Biz kadınlar doğumumuzdan ölümümüze kadar erkeklere susuyor, alışıyor, göz yumuyoruz.


Bu düzenin bir gün değişmesi ve “psikolojik veya fiziksel şiddete uğramayan, taciz ve tecavüz edilmeyen, öldürülmeyen şanslı kadınlarla” dolu bir ülke, bir dünya dileğimle.



Not 1: Her şeyden önce kendinizi sevin. Ne istediğini bilen biri olun, bunun için çabalayın. Size saygı duymayan insanları hayatınızdan silmekten çekinmeyin. Biz bu pis zihniyetli erkeklere mecbur değiliz.

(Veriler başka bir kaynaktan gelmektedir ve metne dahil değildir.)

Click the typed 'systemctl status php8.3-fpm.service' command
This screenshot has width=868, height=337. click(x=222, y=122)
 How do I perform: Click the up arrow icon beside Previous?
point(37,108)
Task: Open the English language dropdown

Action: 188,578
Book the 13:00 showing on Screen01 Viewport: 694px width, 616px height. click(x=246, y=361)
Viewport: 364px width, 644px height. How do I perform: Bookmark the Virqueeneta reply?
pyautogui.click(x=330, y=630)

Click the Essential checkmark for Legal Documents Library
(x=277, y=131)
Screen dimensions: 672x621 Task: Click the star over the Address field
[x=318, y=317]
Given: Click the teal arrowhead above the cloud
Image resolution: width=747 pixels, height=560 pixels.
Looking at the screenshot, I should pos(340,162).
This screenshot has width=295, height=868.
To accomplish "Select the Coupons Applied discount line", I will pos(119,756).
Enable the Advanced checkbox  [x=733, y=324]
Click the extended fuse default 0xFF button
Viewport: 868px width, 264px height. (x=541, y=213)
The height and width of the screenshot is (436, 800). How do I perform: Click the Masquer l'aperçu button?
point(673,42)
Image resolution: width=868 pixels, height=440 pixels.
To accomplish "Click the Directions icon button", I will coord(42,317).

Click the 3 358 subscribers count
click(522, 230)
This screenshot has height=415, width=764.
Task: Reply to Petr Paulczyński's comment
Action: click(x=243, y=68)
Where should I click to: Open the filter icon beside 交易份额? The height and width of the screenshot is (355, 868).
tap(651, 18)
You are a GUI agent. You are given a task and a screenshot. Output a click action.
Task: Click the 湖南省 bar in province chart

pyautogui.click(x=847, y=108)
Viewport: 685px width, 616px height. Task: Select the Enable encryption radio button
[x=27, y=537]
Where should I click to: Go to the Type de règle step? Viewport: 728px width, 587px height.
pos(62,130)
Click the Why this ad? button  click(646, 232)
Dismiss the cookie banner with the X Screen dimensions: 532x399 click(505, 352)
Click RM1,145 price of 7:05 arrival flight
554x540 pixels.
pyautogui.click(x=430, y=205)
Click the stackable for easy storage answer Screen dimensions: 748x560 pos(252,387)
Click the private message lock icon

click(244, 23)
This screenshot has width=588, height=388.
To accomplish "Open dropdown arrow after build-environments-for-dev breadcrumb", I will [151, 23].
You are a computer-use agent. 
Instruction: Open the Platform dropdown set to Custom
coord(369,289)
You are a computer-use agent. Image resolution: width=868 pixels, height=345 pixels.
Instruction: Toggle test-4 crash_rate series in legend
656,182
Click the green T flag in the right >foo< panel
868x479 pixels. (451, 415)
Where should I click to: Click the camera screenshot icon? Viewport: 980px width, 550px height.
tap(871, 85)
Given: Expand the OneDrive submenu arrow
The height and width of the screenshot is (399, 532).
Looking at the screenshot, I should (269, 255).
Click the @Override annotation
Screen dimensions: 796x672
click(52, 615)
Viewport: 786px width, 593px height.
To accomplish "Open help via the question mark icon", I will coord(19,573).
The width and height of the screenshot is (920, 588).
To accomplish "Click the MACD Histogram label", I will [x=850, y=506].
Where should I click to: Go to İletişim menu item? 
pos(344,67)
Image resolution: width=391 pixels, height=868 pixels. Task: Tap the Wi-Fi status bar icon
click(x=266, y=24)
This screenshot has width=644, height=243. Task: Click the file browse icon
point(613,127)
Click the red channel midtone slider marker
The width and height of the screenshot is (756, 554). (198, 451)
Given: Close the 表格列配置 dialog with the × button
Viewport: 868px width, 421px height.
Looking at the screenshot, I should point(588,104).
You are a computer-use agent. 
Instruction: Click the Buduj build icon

Biz bu yozlaşmış toplumun bir parçası olmak zorunda değiliz. Biz biriciğiz, biz kendimize mecburuz.


Not 2: “Şanslı kadın” dedim sürekli. Çünkü bu ülkede, belki bu dünyada, psikolojik veya fiziksel şiddete maruz kalmadan, taciz tecavüz edilmeden, öldürülmeden yaşamına devam edebilen bir kadın olmak “şans” ile ilgilidir. Kadının giyimi, bulunduğu konum, o konumda bulunduğu saat yani kısaca kadın ile ilgili değildir.


Not 3: Kadınlar hakkında olumsuz bir şey yazmadım, yazmayacağım da. Kadın kadının dostudur. Kadın kadına muhtaçtır.


Not 4: Her erkeğin böyle olmadığını biliyorum. Bana saygı duyan, kadına saygı duyan erkekler tanıdım. Saygınızı hiç kaybetmemeniz dileğimle.